De KvG voert aan dat uit het onderzoeksrapport van REASeuro blijkt dat op 22 maart 1944 twee Engelse bommen door een Engelse jachtbommenwerper zijn afgeworpen op het terrein waar zich nu de dierenkliniek bevindt. Uit een luchtfoto van de Engelse luchtmacht is gebleken dat één van de bommen is ontploft en een duidelijke bomkrater heeft veroorzaakt. De tweede bom is als een blindganger in de grond geslagen. De bom moet zich nog bevinden binnen een cirkel van 21.7 meter rond deze inslagopening aldus REASeuro. Volgens KvG moet de gemeente weet hebben gehad van de aanwezigheid van de blindganger.

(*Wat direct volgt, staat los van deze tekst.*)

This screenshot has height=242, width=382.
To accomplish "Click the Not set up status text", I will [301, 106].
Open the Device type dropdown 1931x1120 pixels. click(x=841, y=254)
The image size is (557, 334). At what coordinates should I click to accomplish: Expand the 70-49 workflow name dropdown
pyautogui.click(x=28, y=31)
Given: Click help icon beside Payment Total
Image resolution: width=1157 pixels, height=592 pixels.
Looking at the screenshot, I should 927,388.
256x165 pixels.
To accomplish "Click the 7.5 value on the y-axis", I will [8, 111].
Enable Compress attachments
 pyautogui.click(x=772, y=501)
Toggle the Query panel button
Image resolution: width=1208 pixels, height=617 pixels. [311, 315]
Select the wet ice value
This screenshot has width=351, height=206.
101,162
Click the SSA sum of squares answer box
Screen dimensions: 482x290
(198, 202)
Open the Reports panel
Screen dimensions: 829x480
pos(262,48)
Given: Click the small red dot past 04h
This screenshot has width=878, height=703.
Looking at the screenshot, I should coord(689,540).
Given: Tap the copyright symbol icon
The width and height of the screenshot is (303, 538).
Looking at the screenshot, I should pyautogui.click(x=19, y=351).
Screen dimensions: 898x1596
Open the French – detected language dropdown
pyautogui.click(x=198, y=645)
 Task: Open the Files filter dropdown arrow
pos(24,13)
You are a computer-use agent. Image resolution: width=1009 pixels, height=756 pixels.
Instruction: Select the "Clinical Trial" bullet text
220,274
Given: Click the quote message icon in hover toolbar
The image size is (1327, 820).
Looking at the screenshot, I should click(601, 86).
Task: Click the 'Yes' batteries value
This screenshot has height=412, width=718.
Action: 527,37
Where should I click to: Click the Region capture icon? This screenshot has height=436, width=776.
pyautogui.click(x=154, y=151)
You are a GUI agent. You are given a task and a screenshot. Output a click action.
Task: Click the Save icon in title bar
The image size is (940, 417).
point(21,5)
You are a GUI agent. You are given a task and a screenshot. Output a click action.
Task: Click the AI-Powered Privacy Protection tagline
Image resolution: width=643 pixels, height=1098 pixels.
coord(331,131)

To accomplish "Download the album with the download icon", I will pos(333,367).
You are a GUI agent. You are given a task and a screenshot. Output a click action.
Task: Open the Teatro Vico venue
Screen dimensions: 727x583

De gemeente betwist dat er zich onder of zeer nabij de dierenkliniek een onontplofte bom uit WO II zou bevinden, op basis van het onderzoek van REASeuro.

Daarbij wijst de gemeente er nog op dat het perceel destijds is gekocht in de toestand waarin het zich bevond, zodat het risico en het onderhoud vanaf de levering voor risico van de kopers was.

Verder betwist de gemeente dat zij voor de verkoop van het meergenoemde bouwterrein wist of behoorde te weten dat er zich een onontplofte bom uit de tweede wereldoorlog in het perceel bevond.

Conclusie

Nu de aanwijzingen die de gemeente respectievelijk REASeuro had voor de mogelijke aanwezigheid van een bom in het perceel van KvG tot niets hebben geleid en REASeuro zelfs een verklaring heeft afgegeven dat het perceel van KvG vrij van explosieven is, leidt dat tot de slotsom dat de door KvG gestelde aanwezigheid van een vliegtuigbom in hun perceel niet (langer) aannemelijk is, zodat er geen aanleiding is hem verder met het bewijs van zijn stellingname te belasten.

Zo lang de aanwezigheid van een bom niet is of kan worden aangetoond, moet er naar het oordeel van de rechtbank in het kader van de beoordeling van de vorderingen van KvG van uit worden gegaan dat die bom niet aanwezig is. KvG wordt in het ongelijk gesteld.